The inside of a data centre, with rows of server racks. PHOTO: FREEPIK
As artificial intelligence models grow larger and more demanding, the quiet pressure point isn’t the algorithms themselves—it’s the AI infrastructure that has to run them. Training and deploying modern AI models now requires enormous amounts of computing power, which creates a different kind of challenge: heat, energy use and space inside data centers. This is the context in which Supermicro and NVIDIA’s collaboration on AI infrastructure begins to matter.
Supermicro designs and builds large-scale computing systems for data centers. It has now expanded its support for NVIDIA’s Blackwell generation of AI chips with new liquid-cooled server platforms built around the NVIDIA HGX B300. The announcement isn’t just about faster hardware. It reflects a broader effort to rethink how AI data center infrastructure is built as facilities strain under rising power and cooling demands.

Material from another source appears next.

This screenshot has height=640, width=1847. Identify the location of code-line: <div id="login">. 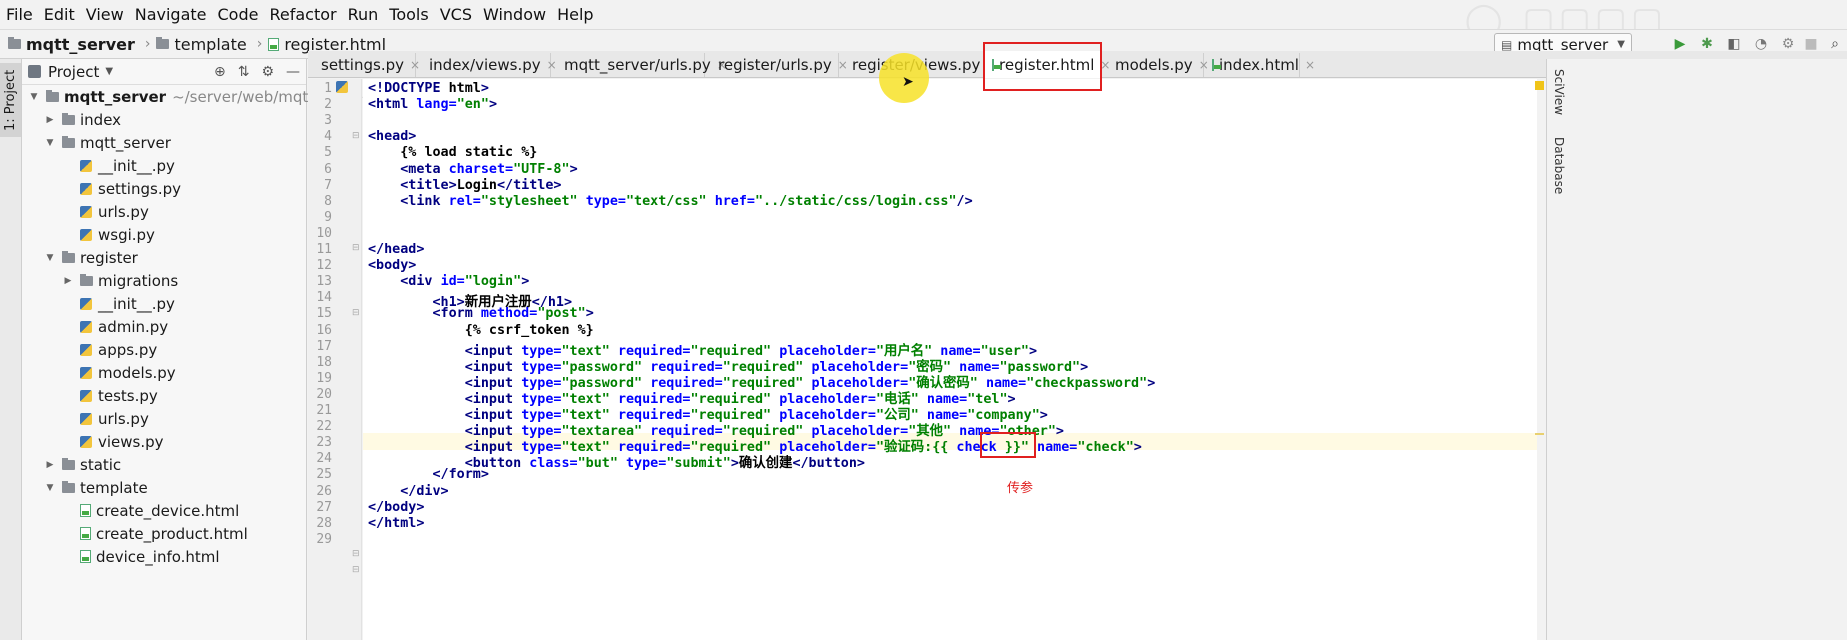
(448, 282).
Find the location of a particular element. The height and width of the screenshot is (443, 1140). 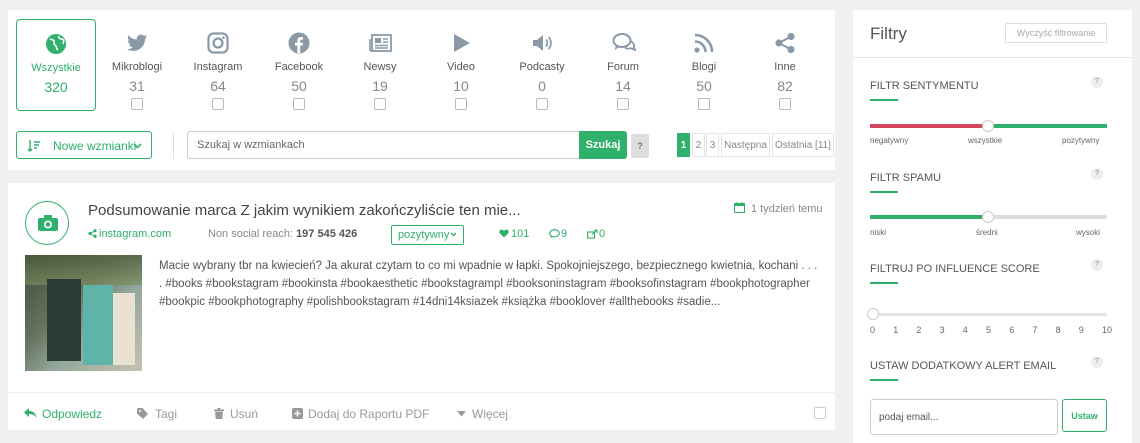

sentiment-slider is located at coordinates (988, 126).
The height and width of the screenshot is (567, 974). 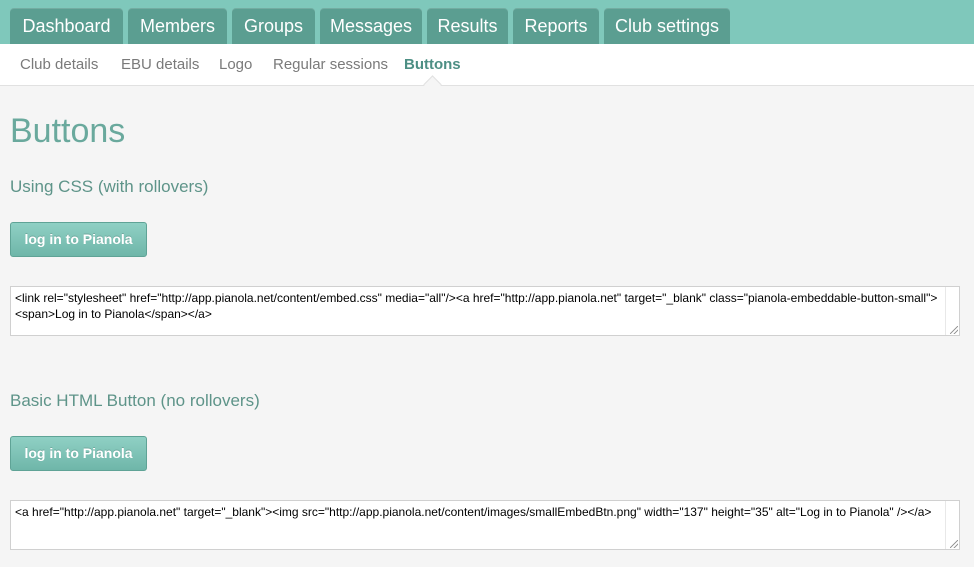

At a basic level, the systems are designed to pack more AI chips into less space while using less energy to keep them running. Instead of relying mainly on air cooling—fans, chillers and large amounts of electricity, these liquid-cooled AI servers circulate liquid directly across critical components. That approach removes heat more efficiently, allowing servers to run denser AI workloads without overheating or wasting energy.
Why does that matter outside a data center? Because AI doesn’t scale in isolation. As models become more complex, the cost of running them rises quickly, not just in hardware budgets, but in electricity use, water consumption and physical footprint. Traditional air-cooling methods are increasingly becoming a bottleneck, limiting how far AI systems can grow before energy and infrastructure costs spiral.
This is where the Supermicro–NVIDIA partnership fits in. NVIDIA supplies the computing engines—the Blackwell-based GPUs designed to handle massive AI workloads. Supermicro focuses on how those chips are deployed in the real world: how many GPUs can fit in a rack, how they are cooled, how quickly systems can be assembled and how reliably they can operate at scale in modern data centers. Together, the goal is to make high-density AI computing more practical, not just more powerful.
The new liquid-cooled designs are aimed at hyperscale data centers and so-called AI factories—facilities built specifically to train and run large AI models continuously. By increasing GPU density per rack and removing most of the heat through liquid cooling, these systems aim to ease a growing tension in the AI boom: the need for more computers without an equally dramatic rise in energy waste.
Just as important is speed. Large organizations don’t want to spend months stitching together custom AI infrastructure. Supermicro’s approach packages compute, networking and cooling into pre-validated data center building blocks that can be deployed faster. In a world where AI capabilities are advancing rapidly, time to deployment can matter as much as raw performance.
Stepping back, this development says less about one product launch and more about a shift in priorities across the AI industry. The next phase of AI growth isn’t only about smarter models—it’s about whether the physical infrastructure powering AI can scale responsibly. Efficiency, power use and sustainability are becoming as critical as speed.